(Recorded data)

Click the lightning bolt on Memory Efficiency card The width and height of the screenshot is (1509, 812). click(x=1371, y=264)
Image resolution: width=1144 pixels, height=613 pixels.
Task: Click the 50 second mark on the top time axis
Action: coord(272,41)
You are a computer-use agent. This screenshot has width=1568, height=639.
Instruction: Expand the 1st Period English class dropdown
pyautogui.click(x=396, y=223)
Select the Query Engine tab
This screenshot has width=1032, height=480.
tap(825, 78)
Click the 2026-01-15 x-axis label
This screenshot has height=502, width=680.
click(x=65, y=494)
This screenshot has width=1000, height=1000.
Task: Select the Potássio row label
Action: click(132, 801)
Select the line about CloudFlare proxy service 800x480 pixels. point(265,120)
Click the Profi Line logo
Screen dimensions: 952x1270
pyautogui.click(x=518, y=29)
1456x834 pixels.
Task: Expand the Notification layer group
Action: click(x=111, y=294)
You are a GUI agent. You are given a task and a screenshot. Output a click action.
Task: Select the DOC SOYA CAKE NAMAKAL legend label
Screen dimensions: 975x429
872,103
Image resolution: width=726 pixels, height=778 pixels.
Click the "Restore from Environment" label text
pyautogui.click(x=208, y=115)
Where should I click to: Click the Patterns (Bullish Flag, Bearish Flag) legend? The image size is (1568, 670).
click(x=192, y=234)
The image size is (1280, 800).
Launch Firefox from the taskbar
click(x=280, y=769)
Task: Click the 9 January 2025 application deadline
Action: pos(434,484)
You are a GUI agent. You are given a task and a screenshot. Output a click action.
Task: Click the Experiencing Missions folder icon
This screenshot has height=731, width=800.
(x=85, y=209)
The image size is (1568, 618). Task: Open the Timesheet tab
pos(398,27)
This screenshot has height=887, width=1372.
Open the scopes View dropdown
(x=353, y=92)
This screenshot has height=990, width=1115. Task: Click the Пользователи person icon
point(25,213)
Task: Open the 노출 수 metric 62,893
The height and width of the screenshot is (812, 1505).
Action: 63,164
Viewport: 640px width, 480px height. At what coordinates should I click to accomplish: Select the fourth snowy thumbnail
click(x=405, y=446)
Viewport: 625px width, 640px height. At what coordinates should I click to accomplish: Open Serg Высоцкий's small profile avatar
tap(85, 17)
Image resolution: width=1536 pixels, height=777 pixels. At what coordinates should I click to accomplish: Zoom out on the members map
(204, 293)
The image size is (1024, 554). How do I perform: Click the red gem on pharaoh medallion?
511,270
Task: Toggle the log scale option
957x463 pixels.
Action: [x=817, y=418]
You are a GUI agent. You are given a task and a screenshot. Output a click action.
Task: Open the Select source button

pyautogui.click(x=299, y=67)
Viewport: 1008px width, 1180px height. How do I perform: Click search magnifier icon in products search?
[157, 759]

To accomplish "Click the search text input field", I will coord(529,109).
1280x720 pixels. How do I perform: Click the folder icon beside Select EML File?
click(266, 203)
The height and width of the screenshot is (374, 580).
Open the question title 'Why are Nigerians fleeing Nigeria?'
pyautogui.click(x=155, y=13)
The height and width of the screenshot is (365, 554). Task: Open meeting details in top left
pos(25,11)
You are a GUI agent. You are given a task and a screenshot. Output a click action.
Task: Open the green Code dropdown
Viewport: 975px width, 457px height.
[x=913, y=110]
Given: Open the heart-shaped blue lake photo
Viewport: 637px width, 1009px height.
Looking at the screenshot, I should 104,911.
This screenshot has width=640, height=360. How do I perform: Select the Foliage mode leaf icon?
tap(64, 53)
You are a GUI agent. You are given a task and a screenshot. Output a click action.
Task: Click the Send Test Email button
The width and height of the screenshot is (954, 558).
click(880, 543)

**What you will do**
Reproduce these lines word for word.

**Exercise output**
Click the lightning bolt on Memory Efficiency card The width and height of the screenshot is (1509, 812). click(x=1371, y=264)
Image resolution: width=1144 pixels, height=613 pixels.
Task: Click the 50 second mark on the top time axis
Action: coord(272,41)
You are a computer-use agent. This screenshot has width=1568, height=639.
Instruction: Expand the 1st Period English class dropdown
pyautogui.click(x=396, y=223)
Select the Query Engine tab
This screenshot has width=1032, height=480.
tap(825, 78)
Click the 2026-01-15 x-axis label
This screenshot has height=502, width=680.
click(x=65, y=494)
This screenshot has width=1000, height=1000.
Task: Select the Potássio row label
Action: click(132, 801)
Select the line about CloudFlare proxy service 800x480 pixels. point(265,120)
Click the Profi Line logo
Screen dimensions: 952x1270
pyautogui.click(x=518, y=29)
1456x834 pixels.
Task: Expand the Notification layer group
Action: click(x=111, y=294)
You are a GUI agent. You are given a task and a screenshot. Output a click action.
Task: Select the DOC SOYA CAKE NAMAKAL legend label
Screen dimensions: 975x429
872,103
Image resolution: width=726 pixels, height=778 pixels.
Click the "Restore from Environment" label text
pyautogui.click(x=208, y=115)
Where should I click to: Click the Patterns (Bullish Flag, Bearish Flag) legend? The image size is (1568, 670).
click(x=192, y=234)
The image size is (1280, 800).
Launch Firefox from the taskbar
click(x=280, y=769)
Task: Click the 9 January 2025 application deadline
Action: pos(434,484)
You are a GUI agent. You are given a task and a screenshot. Output a click action.
Task: Click the Experiencing Missions folder icon
This screenshot has height=731, width=800.
(x=85, y=209)
The image size is (1568, 618). Task: Open the Timesheet tab
pos(398,27)
This screenshot has height=887, width=1372.
Open the scopes View dropdown
(x=353, y=92)
This screenshot has height=990, width=1115. Task: Click the Пользователи person icon
point(25,213)
Task: Open the 노출 수 metric 62,893
The height and width of the screenshot is (812, 1505).
Action: 63,164
Viewport: 640px width, 480px height. At what coordinates should I click to accomplish: Select the fourth snowy thumbnail
click(x=405, y=446)
Viewport: 625px width, 640px height. At what coordinates should I click to accomplish: Open Serg Высоцкий's small profile avatar
tap(85, 17)
Image resolution: width=1536 pixels, height=777 pixels. At what coordinates should I click to accomplish: Zoom out on the members map
(204, 293)
The image size is (1024, 554). How do I perform: Click the red gem on pharaoh medallion?
511,270
Task: Toggle the log scale option
957x463 pixels.
Action: [x=817, y=418]
You are a GUI agent. You are given a task and a screenshot. Output a click action.
Task: Open the Select source button

pyautogui.click(x=299, y=67)
Viewport: 1008px width, 1180px height. How do I perform: Click search magnifier icon in products search?
[157, 759]

To accomplish "Click the search text input field", I will coord(529,109).
1280x720 pixels. How do I perform: Click the folder icon beside Select EML File?
click(266, 203)
The height and width of the screenshot is (374, 580).
Open the question title 'Why are Nigerians fleeing Nigeria?'
pyautogui.click(x=155, y=13)
The height and width of the screenshot is (365, 554). Task: Open meeting details in top left
pos(25,11)
You are a GUI agent. You are given a task and a screenshot. Output a click action.
Task: Open the green Code dropdown
Viewport: 975px width, 457px height.
[x=913, y=110]
Given: Open the heart-shaped blue lake photo
Viewport: 637px width, 1009px height.
Looking at the screenshot, I should 104,911.
This screenshot has width=640, height=360. How do I perform: Select the Foliage mode leaf icon?
tap(64, 53)
You are a GUI agent. You are given a task and a screenshot. Output a click action.
Task: Click the Send Test Email button
The width and height of the screenshot is (954, 558).
click(880, 543)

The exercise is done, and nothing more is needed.